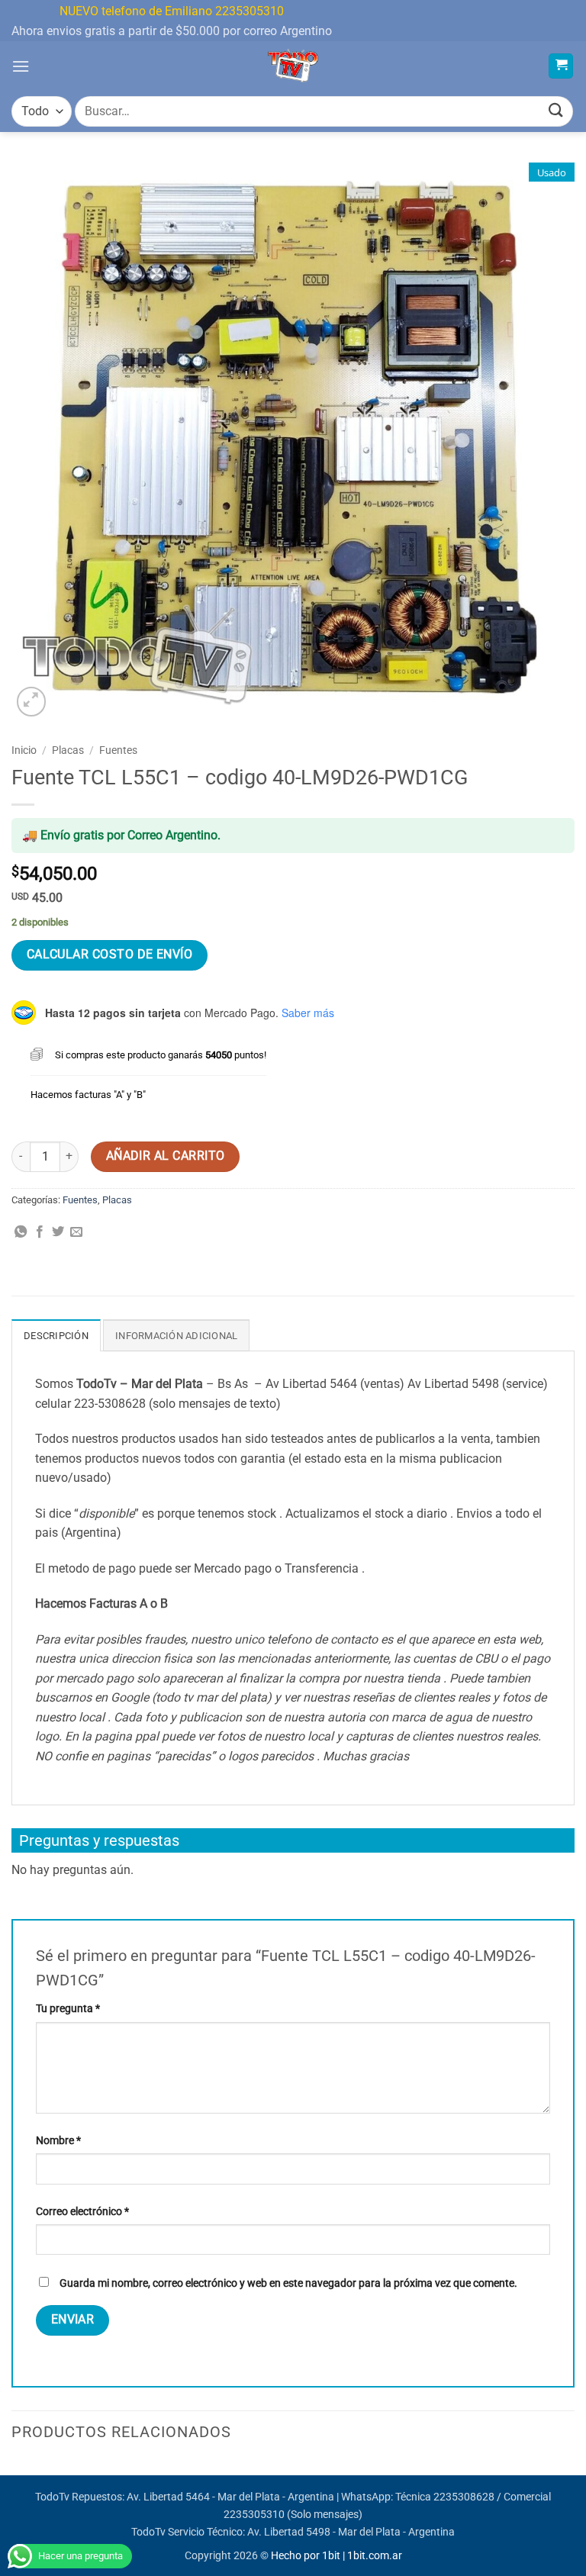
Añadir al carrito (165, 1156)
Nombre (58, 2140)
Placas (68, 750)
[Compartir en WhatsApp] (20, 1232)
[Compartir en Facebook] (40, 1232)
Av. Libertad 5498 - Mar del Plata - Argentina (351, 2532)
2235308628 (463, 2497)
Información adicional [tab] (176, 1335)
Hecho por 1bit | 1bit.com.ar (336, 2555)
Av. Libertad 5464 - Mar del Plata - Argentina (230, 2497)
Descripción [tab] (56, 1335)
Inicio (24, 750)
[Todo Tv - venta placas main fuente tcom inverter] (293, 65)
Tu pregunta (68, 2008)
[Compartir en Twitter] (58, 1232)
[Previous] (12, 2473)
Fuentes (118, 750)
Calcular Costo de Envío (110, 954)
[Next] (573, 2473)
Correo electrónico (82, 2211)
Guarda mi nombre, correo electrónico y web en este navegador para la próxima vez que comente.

#####

Task instructions:
Report every line of the data above that contains the string "Plata" by copying it in full.

Response area:
Av. Libertad 5498 - Mar del Plata - Argentina (351, 2532)
Av. Libertad 5464 - Mar del Plata - Argentina (230, 2497)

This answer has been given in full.